Monday, May 20, 2013

Day 137/138/139

OK feeling like a failure the last couple of days. I was being great for breakfast and lunch then lose control at dinner time. On Saturday I was trying to be really good at what I was suppose to at breakfast and lunch and dinner but that I started picking at my kids food at dinner time. Not the best thing for me to do. I was going to start doing the 21 day diet again. Well I think I may have to start again because not really doing it really well at the time. For Sunday I was OK following the plan than I did have some pudding but at dinner we had ham , funeral potatoes , sweet potatoes, veggies, and some banana caramel bread.
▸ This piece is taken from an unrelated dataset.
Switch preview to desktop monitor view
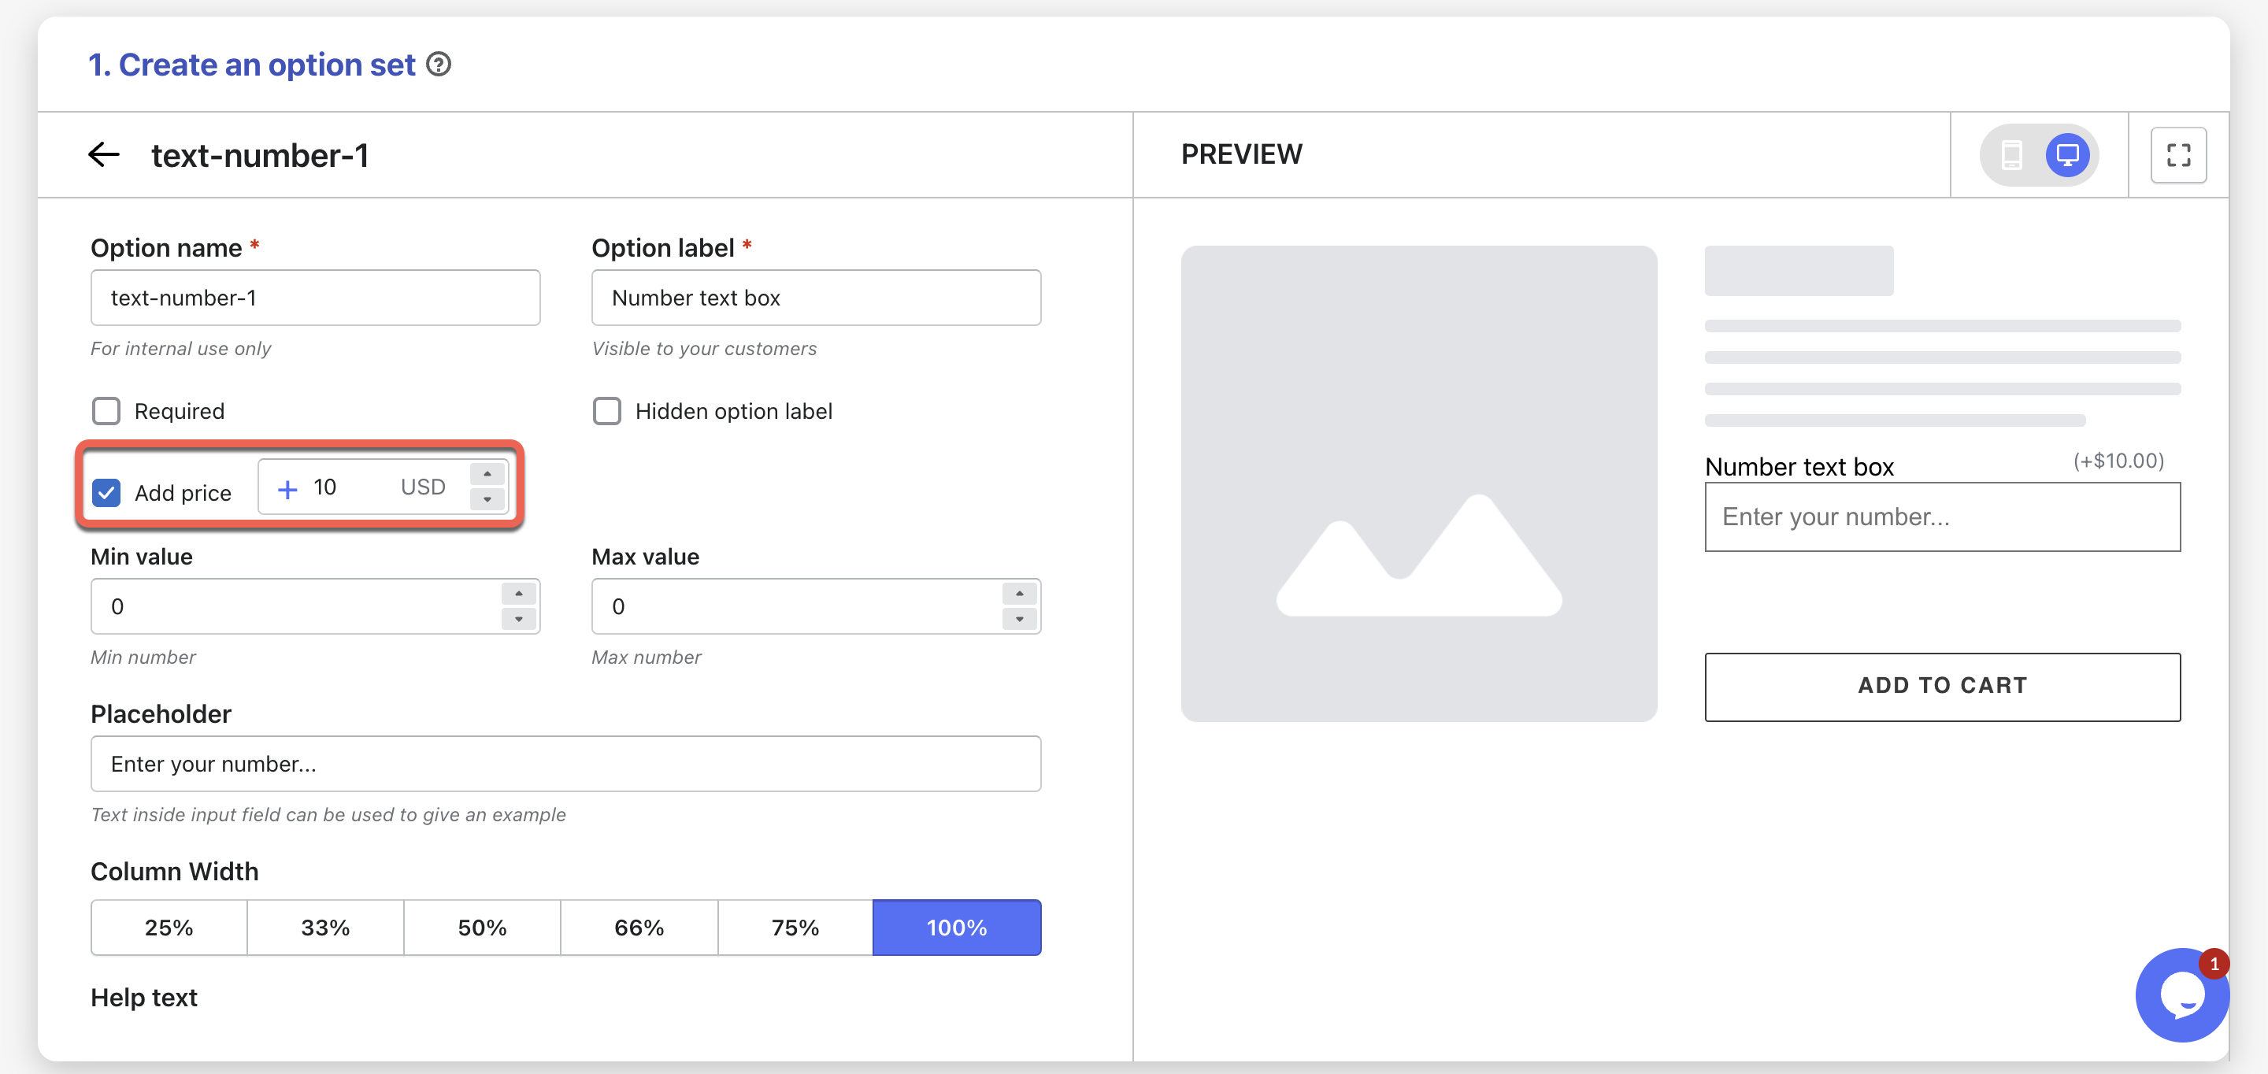The image size is (2268, 1074). (x=2066, y=155)
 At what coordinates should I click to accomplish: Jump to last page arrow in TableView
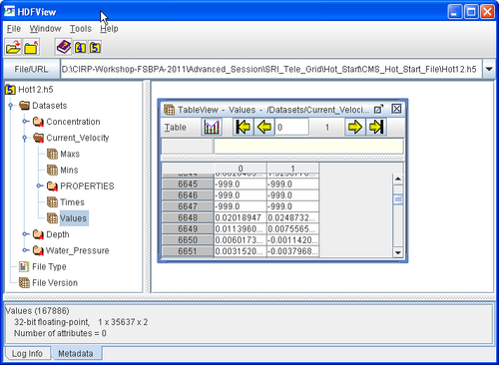point(376,127)
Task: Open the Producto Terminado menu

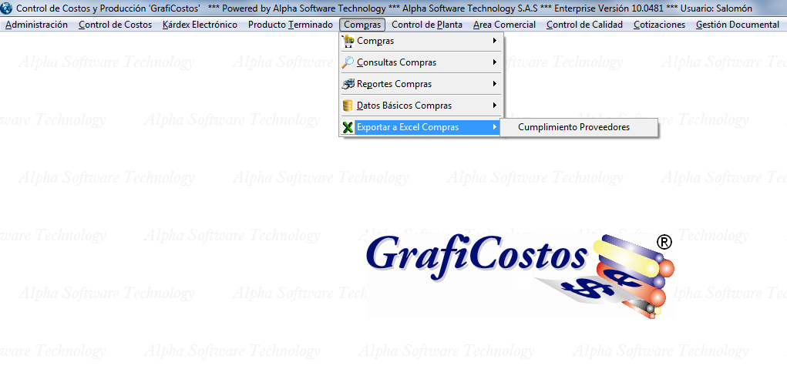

I did OK with dinner until I went for a second helping of both potatoes. Ahhh well hopefully I don't gain weight this week from not doing so well. Like I said feeling like a failure. So Today didn't go any different did great with breakfast and lunch but after that it went down hill again. Had some chips while driving home from Cardston. For dinner I had left of Sunday dinner but with some salad. Just I did go up for seconds of the ham. I also had some pumpkin cheesecake loaf for dessert. I really need to focus on being good tomorrow or I would gain weight if I continue in this way. Feel really bad but I really can't give up so close to the 3 of my three short goals.

1 comment:

  1. Susan, over time you may be more healthy or less healthy, heavy or thin, but to me, you will never be a failure or a bad person. I wish you every success as you reach for your dreams.